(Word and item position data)
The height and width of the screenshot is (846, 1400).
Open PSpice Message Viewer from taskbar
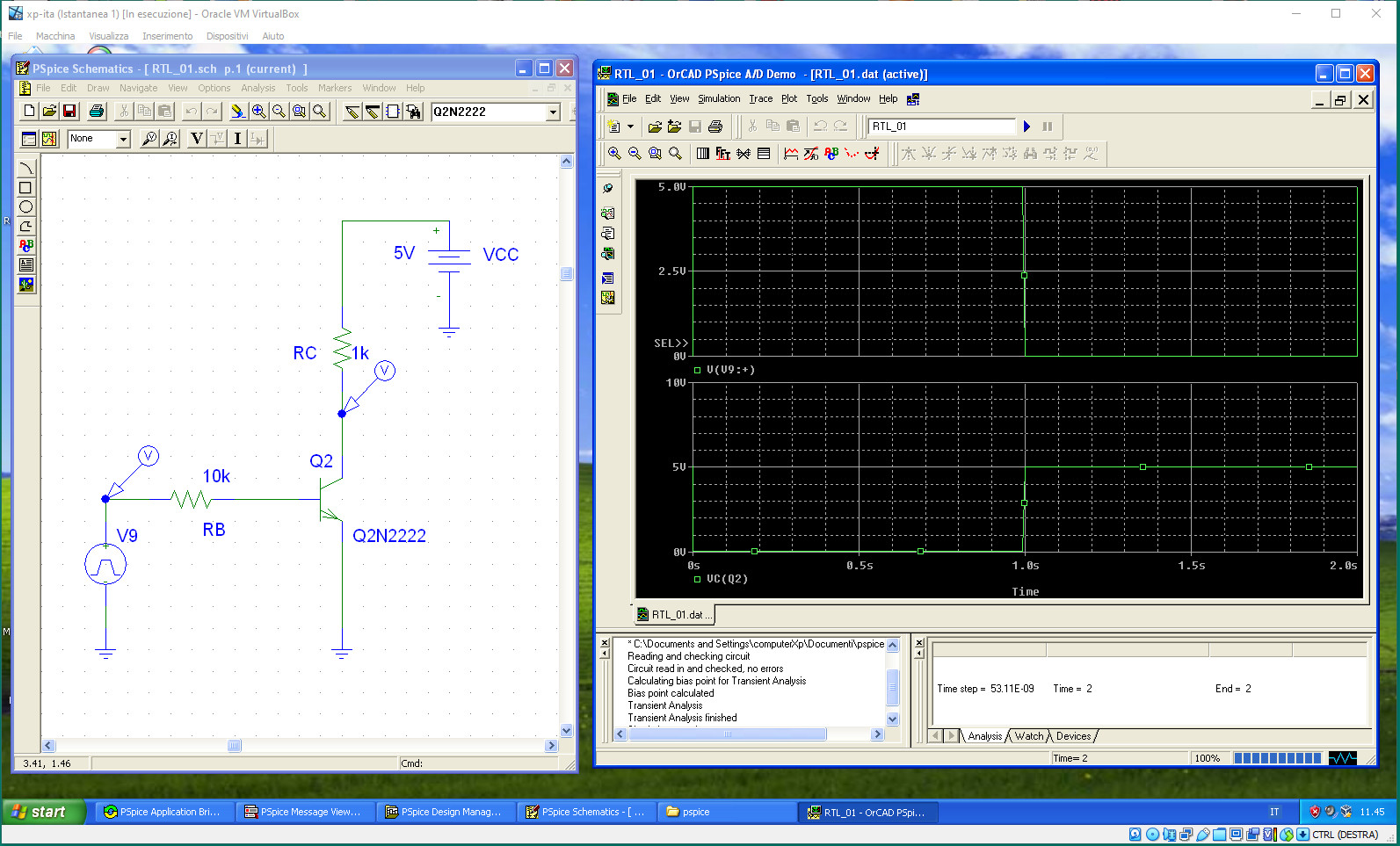click(x=304, y=812)
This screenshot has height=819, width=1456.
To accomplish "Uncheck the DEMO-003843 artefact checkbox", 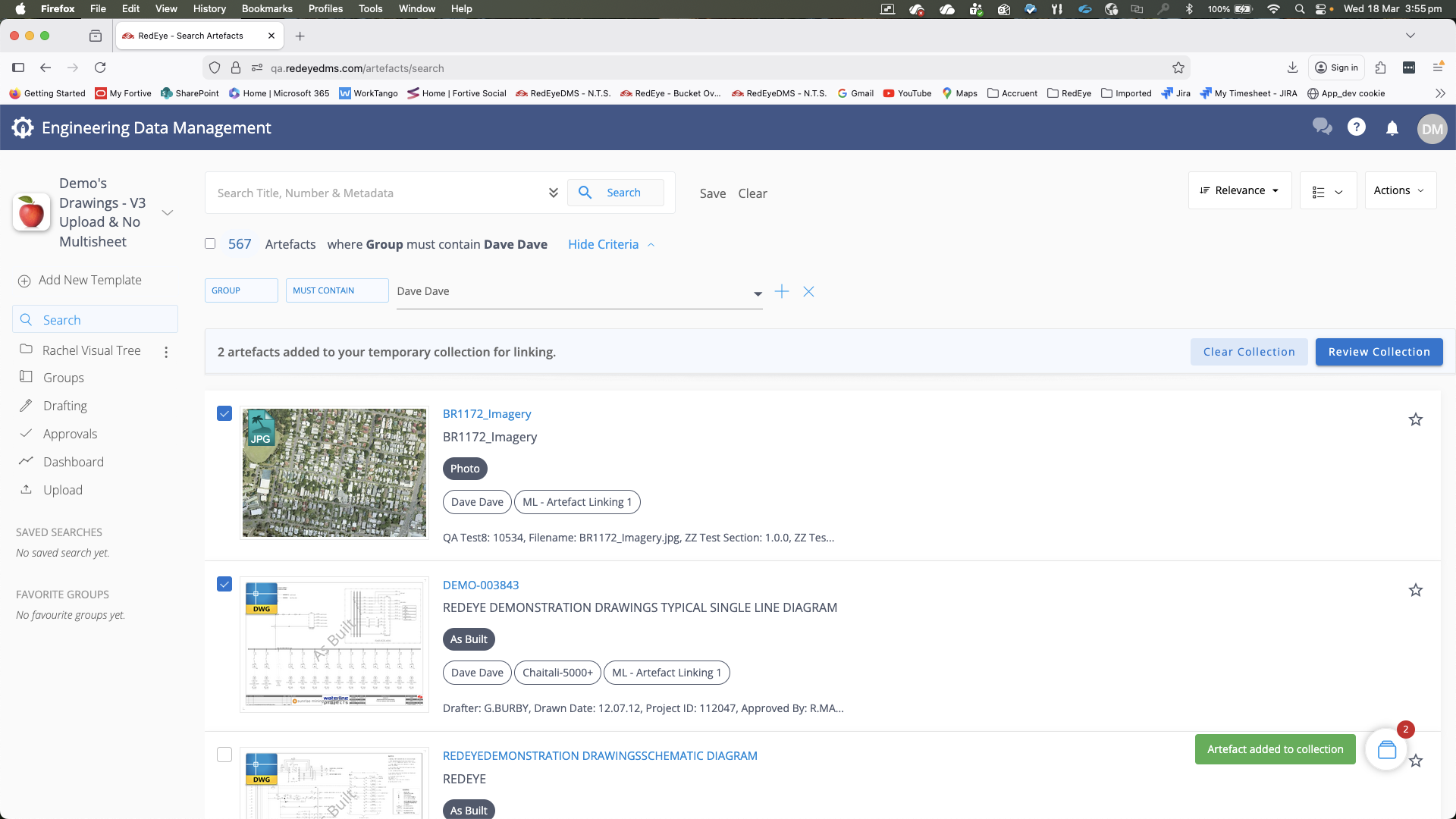I will click(x=224, y=584).
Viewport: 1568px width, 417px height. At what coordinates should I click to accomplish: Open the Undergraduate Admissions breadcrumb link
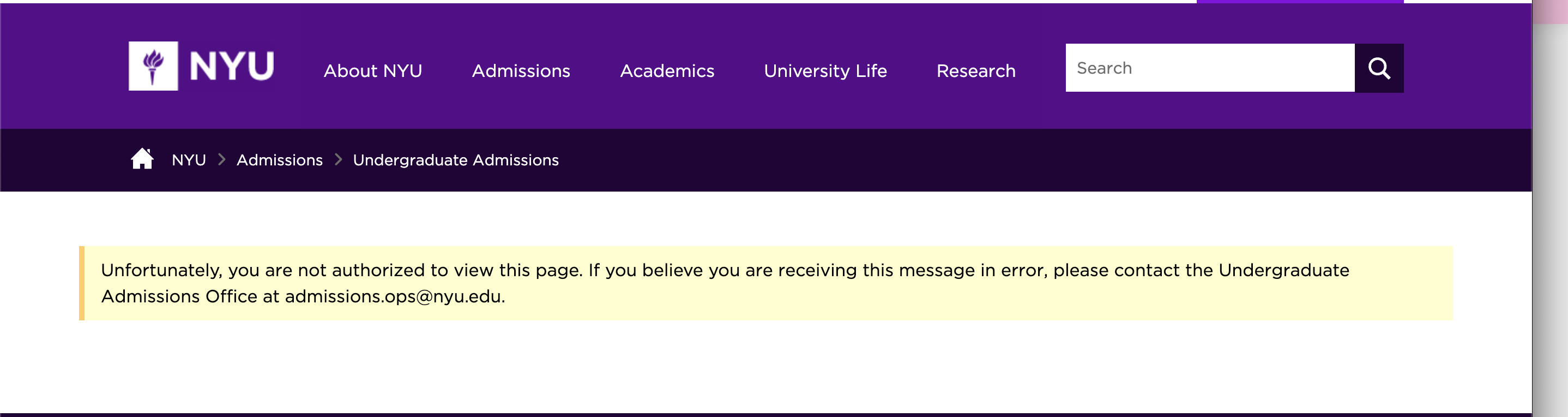pos(455,160)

▸ WHAT TO WORK ON
Please recast the part of the records that opens with the line containing "Viewport: 1568px width, 417px" and runs to the end of the records as a JSON list of strings, one string per line. Skip blank lines and leave the pictures out.

▸ RESPONSE TO THE EXERCISE
[
  "Viewport: 1568px width, 417px height. At what coordinates should I click to accomplish: Open the Undergraduate Admissions breadcrumb link",
  "pos(455,160)"
]